A page in a Rome travel journal
An untitled page from a Rome travel journal. I wrote: ‘This feather floated, swayed, drifted, danced, blew, meandered through the hole in the Pantheon and landed so quietly no one noticed – but I watched it from the sky.’

My travel journals are my favorite souvenirs, but I find them hard to revisit. The pages upon pages of my loopy cursive are daunting. It’s easier to reenter my old travel tales through a picture I drew, a recipe I noted, a list I scrawled or a quote I jotted. Once I reread just a tidbit, I am drawn in again. I’ve found these snippets, these shorter entries, intrigue me most.

And so, I’ve culled my travel journals, both on paper and online, for quick and easy writing prompts any traveler can use to kick start or revive their very own travel tales.

  1. Sooner later, every traveler will curse their packing job. What is the single best thing you packed? What did you shove in your bag but never use?
  1. Travel brings our stereotypes into focus. What did you think you were going to find before you arrived and what did you actually discover?
  1. Travel awakens curiosity. Now that you’re someplace new, what are you curious about? Even if you don’t know the answers, the questions themselves are interesting.
  1. When I’m in another land, locals can easily pick me out as a foreigner. What makes you stick out? Is it your skin? Your clothes? Your shoes? Your bag? Your hair?
  1. At home, I’d never boast about successfully withdrawing money from a cash machine, but somehow, completing the simplest of tasks in a foreign land makes me burst with pride. What have you done on the road that makes you feel proud?
  1. Graffiti is everywhere. What does the local graffiti look like? What does it say? In Uruguay, I caught these words spray painted on a wall: Tus ojos me miraron, tu boca sonrio, y quede enamorado de ti. Translation: Your eyes looked at me, your mouth smiled, and I stayed in love with you. Three blocks later, I spied these words painted on another building: Bush Terrorista. No translation needed.
    7. Some nights, travel wears me out and I sleep soundly. Other nights I flip and flop, my ears tuned to every new sound. Make a list. What do you hear in the middle of the night? Dogs yelping? Roosters crowing? Trucks revving? Bottles breaking?
  1. I love shopping, but I rarely buy souvenirs. Usually I’m traveling on a budget, which means I’m protective of my cash. Or maybe I’m worried about suitcase space. What have you seen for sale that you would love the buy but refuse to purchase? Why won’t you let yourself indulge?

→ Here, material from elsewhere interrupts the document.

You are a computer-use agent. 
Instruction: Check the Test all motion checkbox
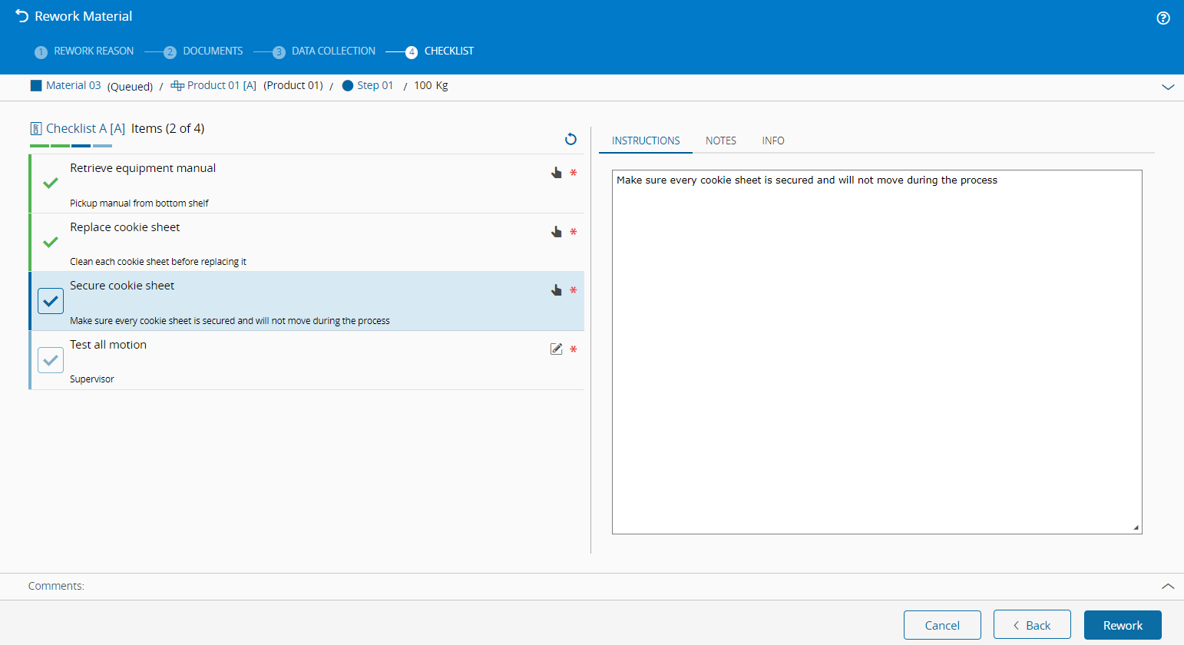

  1. What songs have you heard playing in the background? In a Santiago taxi, my driver was listening to Michael Jackson’s Beat It. In a Pamplona grocery store, I heard Prince belt out, “You sexy mother fucker.” Walking through one of Bangkok’s red light districts, I heard Britney Spears singing, “Oops, I did it again.” How could I not write these things down?

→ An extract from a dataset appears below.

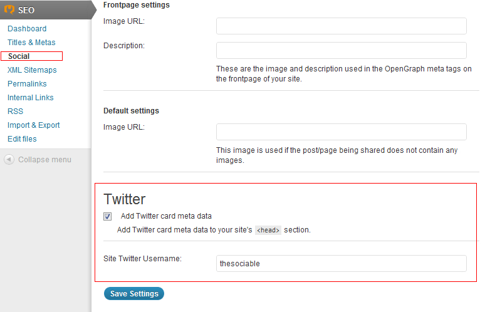Go to Import & Export
Image resolution: width=485 pixels, height=312 pixels.
34,125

  1. At the back of my Guatemala journal, I jotted a quote from the mouth of my travel buddy: “My biggest fear in coming down here was that I was going to take a picture of a kid and someone was going to kill me. Now I’m just scared of mosquitoes.” I’ve yet to take a trip on which nothing scared me. Something is always intimidating. What scared you before you left home? Have those fears been realized? Have you developed new fears now that you’re actually on the road?

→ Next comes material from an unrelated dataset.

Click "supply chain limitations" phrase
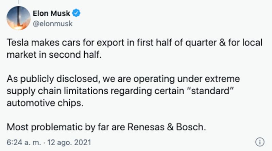(x=57, y=91)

  1. In addition to that bizarre mosquito quote from the mouth of my friend, that’s not the only time I’ve written random quotes in my journal. I often scrawl down the words of fellow travelers, hotel clerks and tour guides with no other explanation. For example, in Buenos Aires I caught my husband saying this: “This city exudes sex.”
  1. I notice acts of faith in other cultures. I notice a Buddha pendant hanging around a woman’s neck, a Virgin Mary statue stuck to the dashboard of a bus, a spirit house in a Phnom Phen Internet café, a black and white framed portrait behind the front desk of a Saigon hotel with sticks of incense smoking away. What religious acts, big or small, do you notice on the road?
  1. Have you purposefully ditched anything along the away? At the end of one trip, I left all my t-shirts in a folded pile at the foot of my hotel bed. I only took one home — the one I was wearing. Why did you leave behind the things you ditched.